How to make dokudami tea, step by step
A short steep or a brief simmer in near-boiling water is all it takes to draw out the flavour, and the leaf re-steeps well for a lighter second pot. Here is everything you need.
Ingredients
- About 1 to 2 teaspoons of dried dokudami leaf per cup, or 1 to 2 tablespoons per pot
- Fresh water, heated to just off the boil (around 95 C / 203 F)
- Optional: a little honey to sweeten
- Optional: a spoonful of roasted grains, such as roasted barley or brown rice, to blend for a rounder, toastier cup
Quick reference
| Leaf | Water | Steep or simmer |
|---|---|---|
| 1-2 tsp per cup | ~95 C / 203 F, about 250 ml | Steep 4-6 min |
| 1-2 tbsp per pot | ~95 C / 203 F, about 750 ml | Simmer 5-10 min for a deeper cup |
| Re-steep (used leaf) | ~95 C / 203 F | Steep 5-7 min, lighter |
Method
- Give the dried leaf a quick rinse under cool water to freshen it and clear any dust.
- Place the leaf in a cup, teapot, or small saucepan.
- Heat your water to just off the boil, around 95 C, and pour it over the leaf.
- For a cup, steep 4 to 6 minutes. For a deeper, more roasted flavour, gently simmer the leaf in the water for 5 to 10 minutes instead.
- Strain out the leaf.
- Taste, and sweeten lightly with a little honey if you like; many people drink it plain.
- Sip warm, or cool it and chill for an iced pot. Re-steep the used leaf once for a lighter second round.
If you want to lean into the toasty side, blend the dokudami with a spoonful of roasted grain before brewing; it softens any herbal edge and adds body without adding caffeine. For the general tisane principles behind steep time and water temperature, and how they apply across the whole herbal family, see how to brew herbal tea and the primer on what herbal tea is.
Dry-roasting the leaves for a toastier cup
Even if your leaf is already dried, a quick dry-roast just before brewing deepens the flavour. Warm a dry pan over low-to-medium heat, add the dried leaves, and stir or toss them for a minute or two until they smell nutty and toasty; do not let them scorch. Then brew as above. This extra step brings out more of the roasted-green character and rounds off any lingering green note, which is why a lot of bagged dokudami tea is sold pre-roasted.

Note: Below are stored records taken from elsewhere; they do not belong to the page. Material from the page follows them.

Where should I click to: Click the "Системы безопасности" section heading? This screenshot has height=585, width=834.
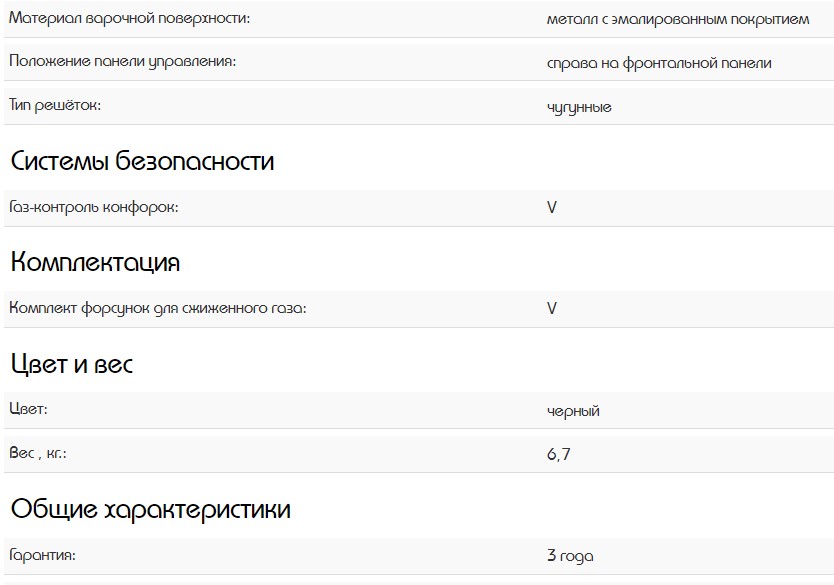coord(142,161)
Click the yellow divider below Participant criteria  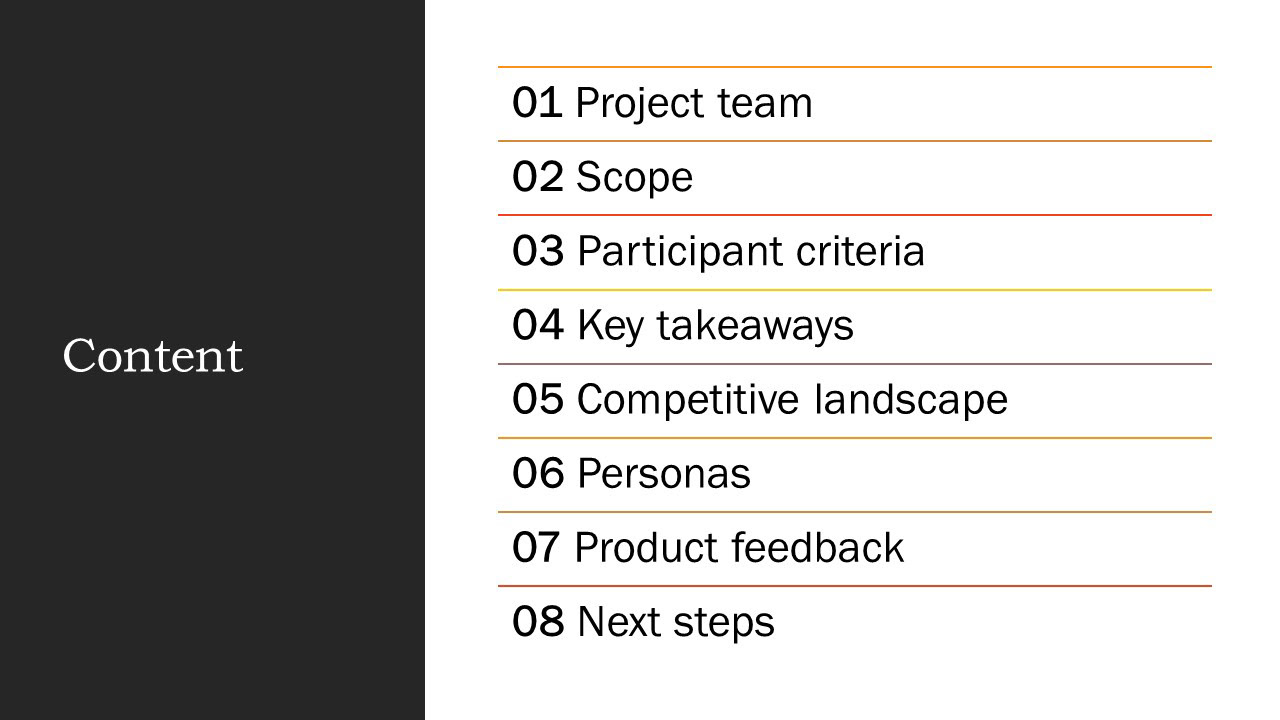(855, 290)
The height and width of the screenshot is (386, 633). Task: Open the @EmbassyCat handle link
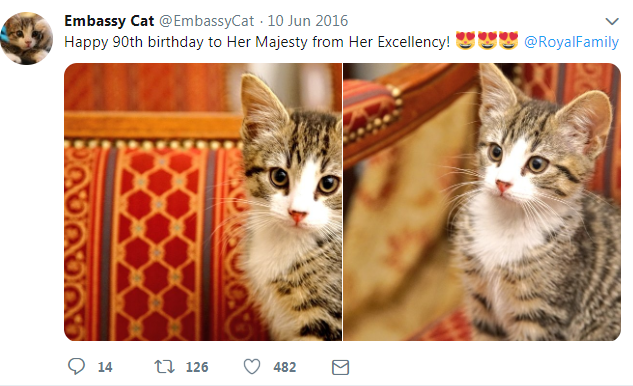207,21
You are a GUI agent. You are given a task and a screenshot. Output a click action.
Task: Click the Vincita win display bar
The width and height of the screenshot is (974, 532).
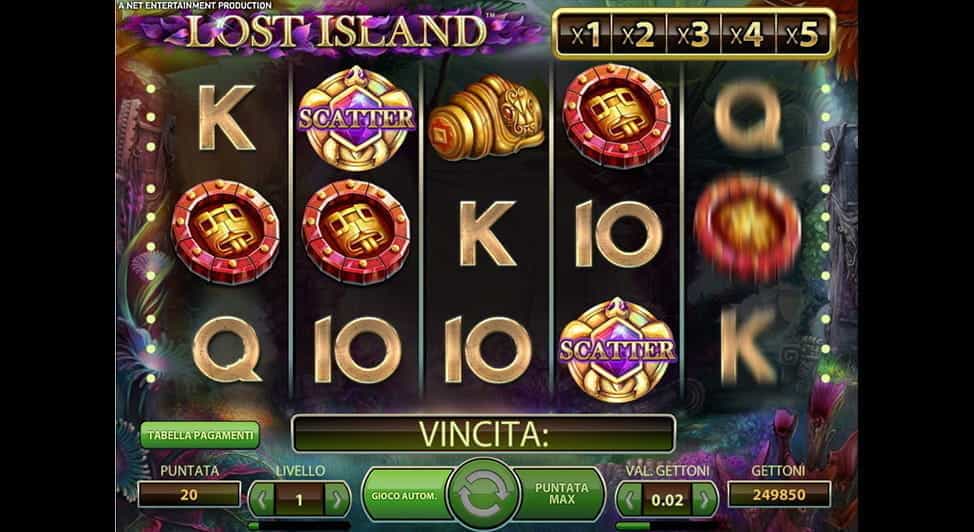tap(483, 434)
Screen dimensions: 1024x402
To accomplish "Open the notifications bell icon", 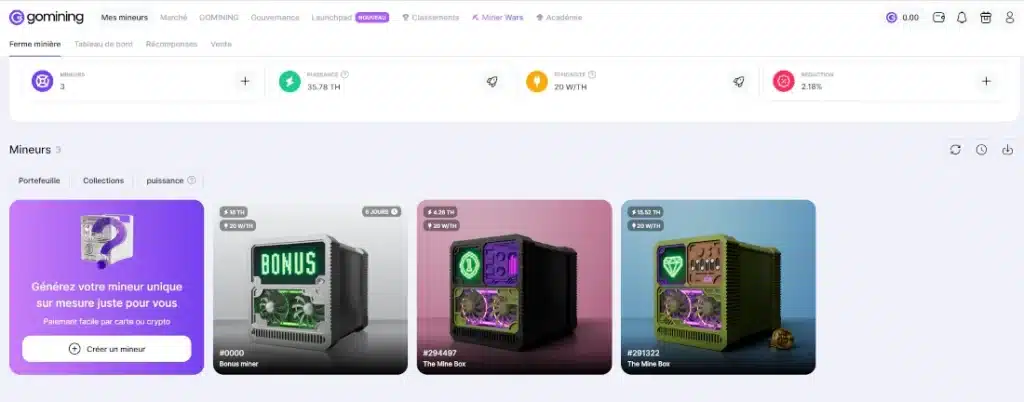I will [961, 18].
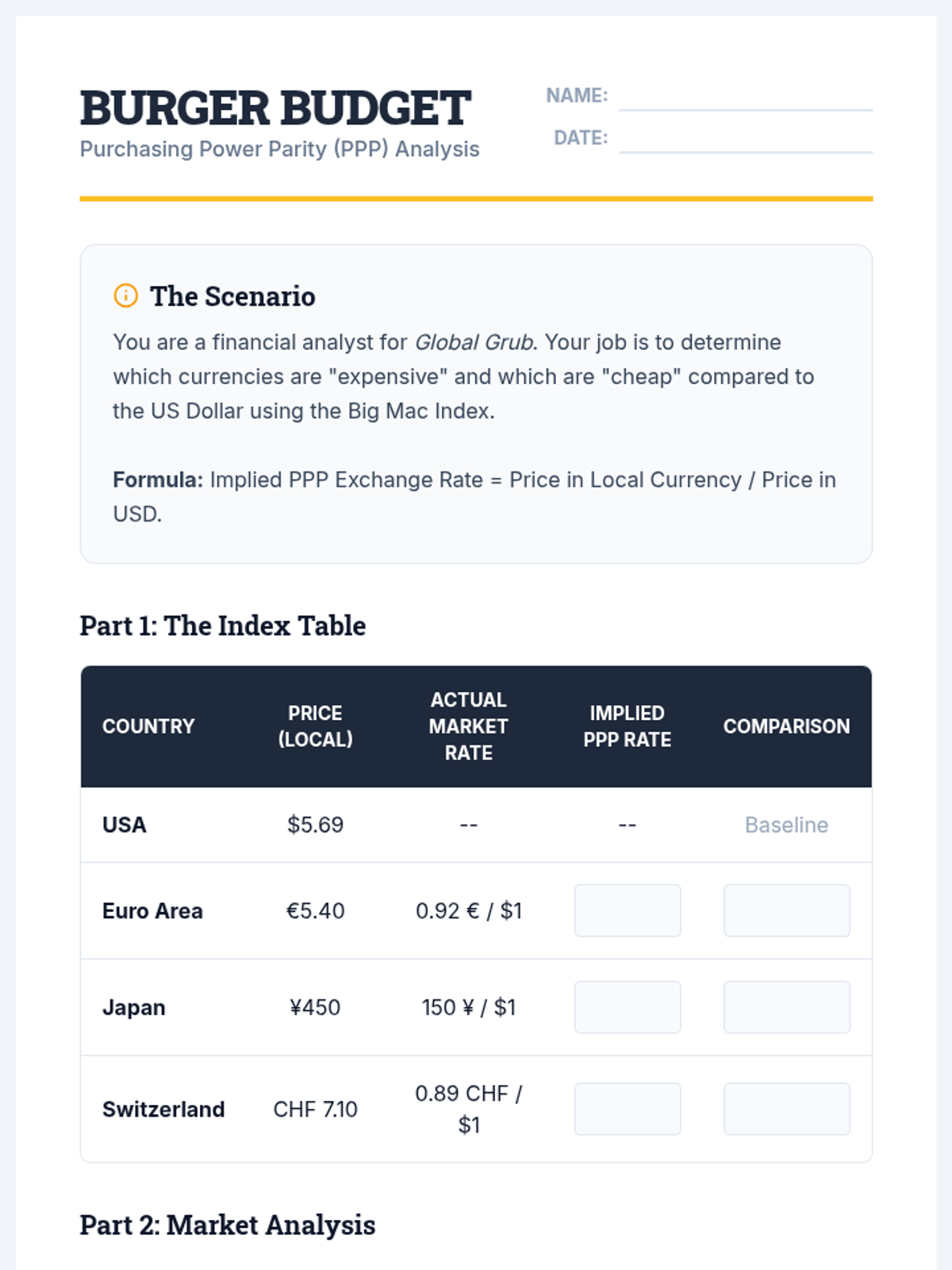Click Switzerland's Implied PPP Rate input

[627, 1109]
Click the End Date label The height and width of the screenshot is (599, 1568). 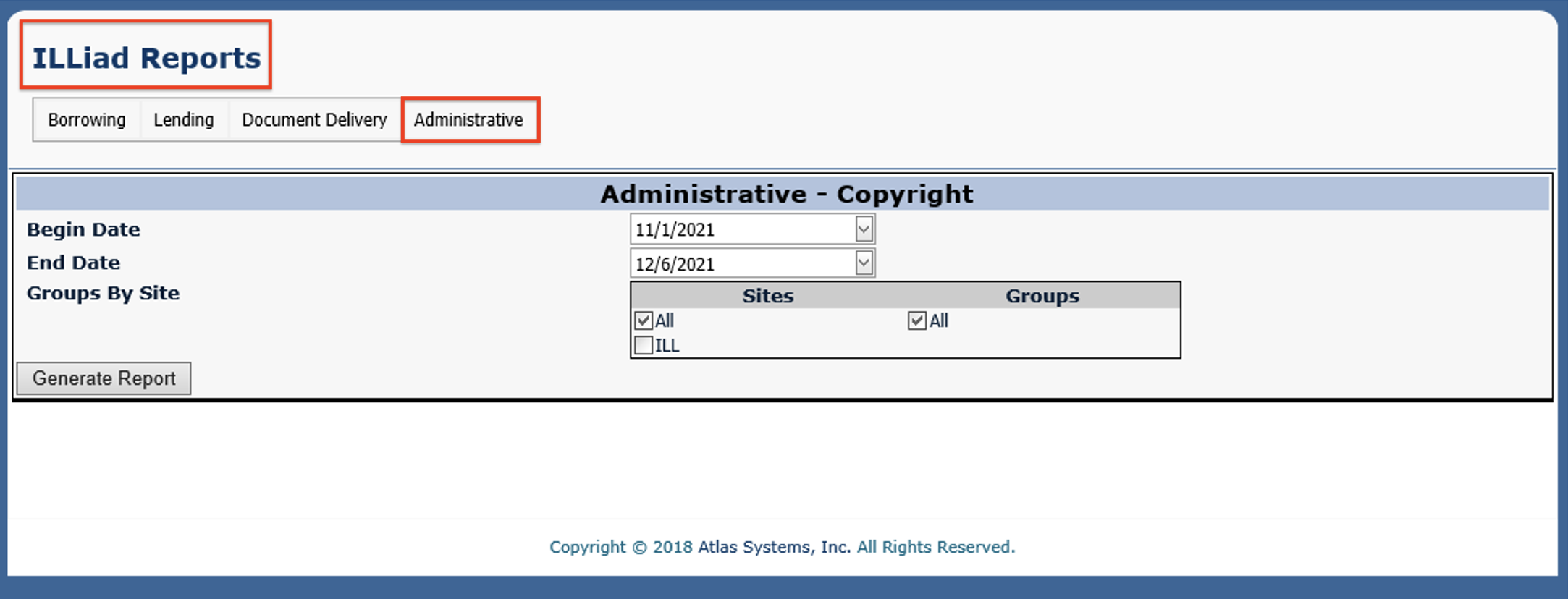(73, 263)
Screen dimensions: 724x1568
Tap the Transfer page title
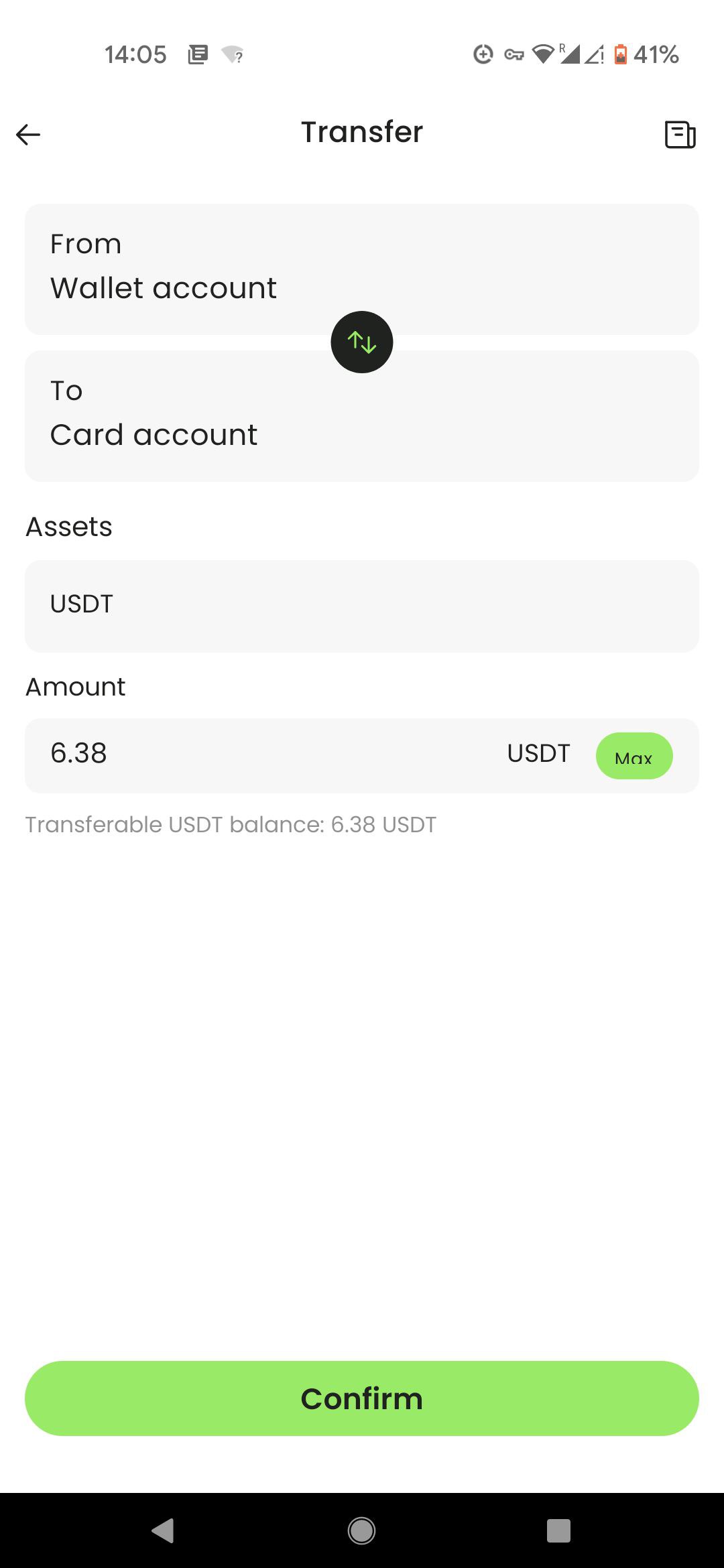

Storing dried dokudami leaf
Treat dried dokudami like any dried herb. Keep it in an airtight jar or tin, away from heat, light, and moisture; a cool, dark cupboard is ideal. Kept dry and sealed, the leaf holds its flavour for many months, though loose leaf and roasted leaf both fade faster once exposed to air, so keep the lid tight between brews. If it ever smells musty or damp rather than dry and toasty, compost it and start fresh.
A light note on wellness and safety
Dokudami has a long place in East Asian home kitchens, and it is often spoken of fondly as a wholesome everyday drink. Keep expectations grounded, though, and enjoy it as a pleasant, caffeine-free cup rather than a remedy. Responses vary from person to person, and this is not medical advice. Use culinary dried houttuynia sold for tea, from a source you trust. If you are pregnant or breastfeeding, or taking any medication, it is best to ask your own healthcare provider before making it a regular habit. And, as with any honey, never give honey to infants under 12 months.
Brewed simply from dried leaves, dokudami tea is one of the easier East Asian everyday teas to make at home: mellow, toasty, caffeine-free, and forgiving of a rough measure. Once you have a jar of dried leaf in the cupboard, a good cup is only a few minutes away.